[[ DATA, beginning ]]
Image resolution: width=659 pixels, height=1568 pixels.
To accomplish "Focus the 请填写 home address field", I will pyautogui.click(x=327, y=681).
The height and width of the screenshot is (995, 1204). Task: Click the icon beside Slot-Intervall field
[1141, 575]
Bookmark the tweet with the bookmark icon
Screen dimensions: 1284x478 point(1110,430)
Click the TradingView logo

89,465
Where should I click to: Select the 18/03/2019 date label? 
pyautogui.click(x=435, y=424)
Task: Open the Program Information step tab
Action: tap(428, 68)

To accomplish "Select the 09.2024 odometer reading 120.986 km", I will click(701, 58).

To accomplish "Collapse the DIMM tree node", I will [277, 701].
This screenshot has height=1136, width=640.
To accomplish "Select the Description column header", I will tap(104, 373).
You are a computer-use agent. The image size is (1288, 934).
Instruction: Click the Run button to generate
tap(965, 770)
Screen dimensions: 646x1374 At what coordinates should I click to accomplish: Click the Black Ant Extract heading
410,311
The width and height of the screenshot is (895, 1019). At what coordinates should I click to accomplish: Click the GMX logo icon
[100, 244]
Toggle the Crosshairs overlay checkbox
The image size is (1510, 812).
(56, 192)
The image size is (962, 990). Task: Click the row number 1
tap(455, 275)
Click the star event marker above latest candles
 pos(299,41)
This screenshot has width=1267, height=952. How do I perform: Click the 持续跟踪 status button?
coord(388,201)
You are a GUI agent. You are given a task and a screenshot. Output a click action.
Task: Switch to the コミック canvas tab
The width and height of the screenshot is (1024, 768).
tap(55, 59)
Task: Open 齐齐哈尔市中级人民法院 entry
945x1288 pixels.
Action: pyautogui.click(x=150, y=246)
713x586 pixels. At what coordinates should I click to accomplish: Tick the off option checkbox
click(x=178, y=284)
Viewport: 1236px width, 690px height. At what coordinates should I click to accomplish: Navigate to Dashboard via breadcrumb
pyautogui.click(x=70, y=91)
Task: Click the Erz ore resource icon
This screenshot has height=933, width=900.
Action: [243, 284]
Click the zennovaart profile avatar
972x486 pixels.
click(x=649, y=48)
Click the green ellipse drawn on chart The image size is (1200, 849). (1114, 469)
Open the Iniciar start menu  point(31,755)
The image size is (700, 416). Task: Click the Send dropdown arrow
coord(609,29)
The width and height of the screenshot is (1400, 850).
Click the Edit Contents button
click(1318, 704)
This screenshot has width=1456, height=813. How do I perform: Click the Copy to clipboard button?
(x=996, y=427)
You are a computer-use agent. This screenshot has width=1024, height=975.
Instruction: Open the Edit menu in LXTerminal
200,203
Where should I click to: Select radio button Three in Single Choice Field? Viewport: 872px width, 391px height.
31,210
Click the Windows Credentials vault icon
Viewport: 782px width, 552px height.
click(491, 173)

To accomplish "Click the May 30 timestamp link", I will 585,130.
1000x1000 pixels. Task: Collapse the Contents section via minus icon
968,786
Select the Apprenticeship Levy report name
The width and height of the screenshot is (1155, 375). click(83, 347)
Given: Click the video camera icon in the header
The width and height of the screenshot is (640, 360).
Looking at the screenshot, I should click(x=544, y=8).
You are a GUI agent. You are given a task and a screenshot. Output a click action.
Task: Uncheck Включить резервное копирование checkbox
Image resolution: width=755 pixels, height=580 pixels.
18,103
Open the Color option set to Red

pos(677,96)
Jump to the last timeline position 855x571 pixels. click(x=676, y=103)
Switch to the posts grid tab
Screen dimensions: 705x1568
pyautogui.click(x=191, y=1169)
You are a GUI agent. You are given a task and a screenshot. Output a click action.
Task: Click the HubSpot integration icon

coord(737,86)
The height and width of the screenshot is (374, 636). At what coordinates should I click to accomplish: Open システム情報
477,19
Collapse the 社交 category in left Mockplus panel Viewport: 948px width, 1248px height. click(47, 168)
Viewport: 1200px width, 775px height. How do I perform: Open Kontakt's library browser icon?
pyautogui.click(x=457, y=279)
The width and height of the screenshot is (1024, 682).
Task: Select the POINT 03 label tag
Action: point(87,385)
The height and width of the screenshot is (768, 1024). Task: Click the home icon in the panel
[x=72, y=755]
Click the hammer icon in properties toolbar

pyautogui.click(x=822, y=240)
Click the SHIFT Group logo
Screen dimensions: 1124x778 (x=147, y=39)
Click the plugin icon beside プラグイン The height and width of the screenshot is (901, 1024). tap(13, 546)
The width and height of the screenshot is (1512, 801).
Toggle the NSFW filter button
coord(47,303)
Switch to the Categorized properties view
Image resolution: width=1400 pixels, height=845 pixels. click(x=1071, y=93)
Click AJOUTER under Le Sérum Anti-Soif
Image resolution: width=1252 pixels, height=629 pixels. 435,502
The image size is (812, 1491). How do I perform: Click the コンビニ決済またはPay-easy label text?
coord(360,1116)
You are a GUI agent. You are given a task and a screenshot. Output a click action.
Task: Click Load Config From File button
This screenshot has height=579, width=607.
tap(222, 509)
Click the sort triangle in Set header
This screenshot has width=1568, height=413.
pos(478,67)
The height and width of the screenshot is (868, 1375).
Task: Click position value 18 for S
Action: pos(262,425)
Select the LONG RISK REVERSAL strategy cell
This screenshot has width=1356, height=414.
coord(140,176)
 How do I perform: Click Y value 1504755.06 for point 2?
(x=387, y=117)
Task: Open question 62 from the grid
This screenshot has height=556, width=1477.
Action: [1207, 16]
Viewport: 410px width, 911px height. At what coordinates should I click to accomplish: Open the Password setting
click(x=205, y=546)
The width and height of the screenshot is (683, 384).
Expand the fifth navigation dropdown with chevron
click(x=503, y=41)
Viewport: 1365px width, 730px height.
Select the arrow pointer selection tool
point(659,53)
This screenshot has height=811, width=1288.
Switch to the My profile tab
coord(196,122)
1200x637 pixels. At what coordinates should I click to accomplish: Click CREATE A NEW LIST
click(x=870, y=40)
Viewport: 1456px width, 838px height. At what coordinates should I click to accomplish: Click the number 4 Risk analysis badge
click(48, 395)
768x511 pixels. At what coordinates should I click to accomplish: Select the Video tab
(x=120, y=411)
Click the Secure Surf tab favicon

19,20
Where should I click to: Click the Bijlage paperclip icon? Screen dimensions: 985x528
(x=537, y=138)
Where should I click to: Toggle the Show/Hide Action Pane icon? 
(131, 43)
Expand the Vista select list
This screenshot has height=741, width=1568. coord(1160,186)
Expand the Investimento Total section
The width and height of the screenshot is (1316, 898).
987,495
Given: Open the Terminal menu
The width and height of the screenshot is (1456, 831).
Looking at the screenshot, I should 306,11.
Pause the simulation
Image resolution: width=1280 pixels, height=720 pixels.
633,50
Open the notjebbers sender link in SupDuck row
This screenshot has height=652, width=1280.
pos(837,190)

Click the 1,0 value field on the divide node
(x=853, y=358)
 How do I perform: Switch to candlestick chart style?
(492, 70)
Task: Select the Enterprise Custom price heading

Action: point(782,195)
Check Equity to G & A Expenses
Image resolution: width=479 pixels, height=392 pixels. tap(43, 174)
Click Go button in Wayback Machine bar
[[ DATA, end ]]
- [EXERCISE AIM]:
Only the lines from the one containing "The width and height of the screenshot is (1456, 831)." through the final line of the records above should be printed, exactly as they stand.

- [OUTPUT]:
The width and height of the screenshot is (1456, 831).
Looking at the screenshot, I should 306,11.
Pause the simulation
Image resolution: width=1280 pixels, height=720 pixels.
633,50
Open the notjebbers sender link in SupDuck row
This screenshot has height=652, width=1280.
pos(837,190)

Click the 1,0 value field on the divide node
(x=853, y=358)
 How do I perform: Switch to candlestick chart style?
(492, 70)
Task: Select the Enterprise Custom price heading

Action: point(782,195)
Check Equity to G & A Expenses
Image resolution: width=479 pixels, height=392 pixels. tap(43, 174)
Click Go button in Wayback Machine bar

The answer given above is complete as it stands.